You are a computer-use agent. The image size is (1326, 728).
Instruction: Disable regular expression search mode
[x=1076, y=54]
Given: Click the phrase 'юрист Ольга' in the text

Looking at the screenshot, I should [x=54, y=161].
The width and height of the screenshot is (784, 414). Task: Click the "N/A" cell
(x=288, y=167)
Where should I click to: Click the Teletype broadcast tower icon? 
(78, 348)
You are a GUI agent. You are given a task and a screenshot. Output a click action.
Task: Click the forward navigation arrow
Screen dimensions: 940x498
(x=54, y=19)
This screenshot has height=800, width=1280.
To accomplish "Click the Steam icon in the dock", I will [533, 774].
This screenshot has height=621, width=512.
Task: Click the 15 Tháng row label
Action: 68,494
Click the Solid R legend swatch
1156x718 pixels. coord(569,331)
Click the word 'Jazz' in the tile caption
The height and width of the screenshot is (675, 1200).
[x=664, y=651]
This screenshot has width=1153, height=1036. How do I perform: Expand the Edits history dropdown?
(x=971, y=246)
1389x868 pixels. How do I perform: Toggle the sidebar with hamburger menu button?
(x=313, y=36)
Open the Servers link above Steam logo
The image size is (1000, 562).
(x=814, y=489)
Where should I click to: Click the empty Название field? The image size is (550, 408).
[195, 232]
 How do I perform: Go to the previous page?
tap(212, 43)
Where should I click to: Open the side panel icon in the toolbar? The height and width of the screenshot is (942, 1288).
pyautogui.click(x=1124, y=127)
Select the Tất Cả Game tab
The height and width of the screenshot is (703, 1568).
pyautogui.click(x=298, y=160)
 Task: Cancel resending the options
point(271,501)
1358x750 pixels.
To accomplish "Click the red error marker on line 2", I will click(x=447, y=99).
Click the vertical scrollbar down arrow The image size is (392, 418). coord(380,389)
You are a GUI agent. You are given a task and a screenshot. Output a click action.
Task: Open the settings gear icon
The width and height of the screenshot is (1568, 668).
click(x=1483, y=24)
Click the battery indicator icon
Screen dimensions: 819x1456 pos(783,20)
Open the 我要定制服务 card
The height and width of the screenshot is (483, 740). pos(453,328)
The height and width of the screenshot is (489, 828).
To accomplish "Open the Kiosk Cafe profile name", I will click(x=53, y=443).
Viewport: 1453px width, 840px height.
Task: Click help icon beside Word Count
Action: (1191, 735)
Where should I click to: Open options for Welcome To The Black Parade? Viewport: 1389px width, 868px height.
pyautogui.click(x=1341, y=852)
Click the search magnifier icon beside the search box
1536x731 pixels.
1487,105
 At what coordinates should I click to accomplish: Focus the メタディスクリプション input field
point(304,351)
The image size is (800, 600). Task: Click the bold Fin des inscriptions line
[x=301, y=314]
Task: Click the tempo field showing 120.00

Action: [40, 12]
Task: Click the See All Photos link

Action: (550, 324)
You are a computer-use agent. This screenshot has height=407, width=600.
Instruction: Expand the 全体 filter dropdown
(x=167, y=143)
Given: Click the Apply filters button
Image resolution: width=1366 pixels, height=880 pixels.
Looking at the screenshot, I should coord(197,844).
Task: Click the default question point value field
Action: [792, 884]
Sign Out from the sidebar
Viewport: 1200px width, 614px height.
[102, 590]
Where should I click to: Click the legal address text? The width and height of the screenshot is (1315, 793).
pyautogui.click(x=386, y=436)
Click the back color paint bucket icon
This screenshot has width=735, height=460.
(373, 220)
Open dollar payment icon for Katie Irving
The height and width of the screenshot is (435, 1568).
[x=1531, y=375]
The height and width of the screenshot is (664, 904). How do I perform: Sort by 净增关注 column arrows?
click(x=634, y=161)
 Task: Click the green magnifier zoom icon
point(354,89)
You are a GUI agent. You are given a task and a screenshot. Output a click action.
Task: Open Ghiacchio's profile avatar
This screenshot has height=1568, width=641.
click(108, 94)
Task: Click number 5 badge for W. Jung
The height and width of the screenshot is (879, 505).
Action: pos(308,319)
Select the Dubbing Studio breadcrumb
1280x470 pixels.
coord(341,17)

◆ ◆ ◆ ◆ ◆ ◆ ◆

(What to do): Each entry is to be written out exactly as it was given.

(Exercise response):
You are a computer-use agent. The image size is (1326, 728).
Instruction: Disable regular expression search mode
[x=1076, y=54]
Given: Click the phrase 'юрист Ольга' in the text

Looking at the screenshot, I should [x=54, y=161].
The width and height of the screenshot is (784, 414). Task: Click the "N/A" cell
(x=288, y=167)
Where should I click to: Click the Teletype broadcast tower icon? 
(78, 348)
You are a GUI agent. You are given a task and a screenshot. Output a click action.
Task: Click the forward navigation arrow
Screen dimensions: 940x498
(x=54, y=19)
This screenshot has height=800, width=1280.
To accomplish "Click the Steam icon in the dock", I will [533, 774].
This screenshot has height=621, width=512.
Task: Click the 15 Tháng row label
Action: 68,494
Click the Solid R legend swatch
1156x718 pixels. coord(569,331)
Click the word 'Jazz' in the tile caption
The height and width of the screenshot is (675, 1200).
[x=664, y=651]
This screenshot has width=1153, height=1036. How do I perform: Expand the Edits history dropdown?
(x=971, y=246)
1389x868 pixels. How do I perform: Toggle the sidebar with hamburger menu button?
(x=313, y=36)
Open the Servers link above Steam logo
The image size is (1000, 562).
(x=814, y=489)
Where should I click to: Click the empty Название field? The image size is (550, 408).
[195, 232]
 How do I perform: Go to the previous page?
tap(212, 43)
Where should I click to: Open the side panel icon in the toolbar? The height and width of the screenshot is (942, 1288).
pyautogui.click(x=1124, y=127)
Select the Tất Cả Game tab
The height and width of the screenshot is (703, 1568).
pyautogui.click(x=298, y=160)
 Task: Cancel resending the options
point(271,501)
1358x750 pixels.
To accomplish "Click the red error marker on line 2", I will click(x=447, y=99).
Click the vertical scrollbar down arrow The image size is (392, 418). coord(380,389)
You are a GUI agent. You are given a task and a screenshot. Output a click action.
Task: Open the settings gear icon
The width and height of the screenshot is (1568, 668).
click(x=1483, y=24)
Click the battery indicator icon
Screen dimensions: 819x1456 pos(783,20)
Open the 我要定制服务 card
The height and width of the screenshot is (483, 740). pos(453,328)
The height and width of the screenshot is (489, 828).
To accomplish "Open the Kiosk Cafe profile name", I will click(x=53, y=443).
Viewport: 1453px width, 840px height.
Task: Click help icon beside Word Count
Action: (1191, 735)
Where should I click to: Open options for Welcome To The Black Parade? Viewport: 1389px width, 868px height.
pyautogui.click(x=1341, y=852)
Click the search magnifier icon beside the search box
1536x731 pixels.
1487,105
 At what coordinates should I click to accomplish: Focus the メタディスクリプション input field
point(304,351)
The image size is (800, 600). Task: Click the bold Fin des inscriptions line
[x=301, y=314]
Task: Click the tempo field showing 120.00

Action: [40, 12]
Task: Click the See All Photos link

Action: (550, 324)
You are a computer-use agent. This screenshot has height=407, width=600.
Instruction: Expand the 全体 filter dropdown
(x=167, y=143)
Given: Click the Apply filters button
Image resolution: width=1366 pixels, height=880 pixels.
Looking at the screenshot, I should coord(197,844).
Task: Click the default question point value field
Action: [792, 884]
Sign Out from the sidebar
Viewport: 1200px width, 614px height.
[102, 590]
Where should I click to: Click the legal address text? The width and height of the screenshot is (1315, 793).
pyautogui.click(x=386, y=436)
Click the back color paint bucket icon
This screenshot has width=735, height=460.
(373, 220)
Open dollar payment icon for Katie Irving
The height and width of the screenshot is (435, 1568).
[x=1531, y=375]
The height and width of the screenshot is (664, 904). How do I perform: Sort by 净增关注 column arrows?
click(x=634, y=161)
 Task: Click the green magnifier zoom icon
point(354,89)
You are a GUI agent. You are given a task and a screenshot. Output a click action.
Task: Open Ghiacchio's profile avatar
This screenshot has height=1568, width=641.
click(108, 94)
Task: Click number 5 badge for W. Jung
The height and width of the screenshot is (879, 505).
Action: pos(308,319)
Select the Dubbing Studio breadcrumb
1280x470 pixels.
coord(341,17)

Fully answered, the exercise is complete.